If you have little capital, definitely don’t be greedy.

If your principal is only around 100,000, it’s enough to catch a clear rise or fall each day. I’ve seen many people staring at the market all day, but in the end, they didn’t make any money and ended up exhausted. We aren’t made of iron; we need to rest when necessary.

When encountering significant good news, don’t act impulsively.

If you don’t sell on the day of the news, be sure to liquidate the next day if the market opens high. In this market, good news could be the beginning of a decline, so don’t wait until the market reverses to regret not selling early.

Before holidays or policy adjustments, it’s wise to reduce your position in advance.

If you’re unsure, it’s not shameful to stay in cash and observe; wait for the situation to calm down before jumping back in to pick up bargains.

When engaging in medium to long-term investments, never bet all your money.

You need to keep some funds available to average down; I’ve seen people go all-in, and when the market fluctuates, they face liquidation, which is a terrible scene.
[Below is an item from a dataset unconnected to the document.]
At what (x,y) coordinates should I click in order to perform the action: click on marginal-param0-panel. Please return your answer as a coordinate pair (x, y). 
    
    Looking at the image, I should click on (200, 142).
In short-term trading, being quick and decisive is essential. If the market is good and you can make money, seize the opportunity quickly. If the market starts to stall and shows no movement, decisively pull back. Don’t always think about buying at the lowest and selling at the highest; we don’t have that ability.

The crypto market is like a spring; it rises slowly and drops slowly as well. If it suddenly surges, there’s a high probability it will soon experience a waterfall decline. I learned this rule the hard way, spending hundreds of thousands as tuition.

If you realize you’ve judged the direction wrongly, don’t stubbornly hold on; decisively cut losses.

As long as the principal is intact, opportunities are always there; this market is never short of opportunities.

For short-term trading, don’t look at daily or weekly charts; the 15-minute K-line combined with the KDJ indicator is the most useful. Finding the right moments for golden and dead crosses is far better than random trading.

Finally, mindset is key. Skills can be learned, experience can be accumulated, but part of the mindset is inherent. Many technical experts get flustered at market fluctuations, and in the end, those with a better mindset earn more.

In the crypto world, those who can remain calm and sleep well are the true winners!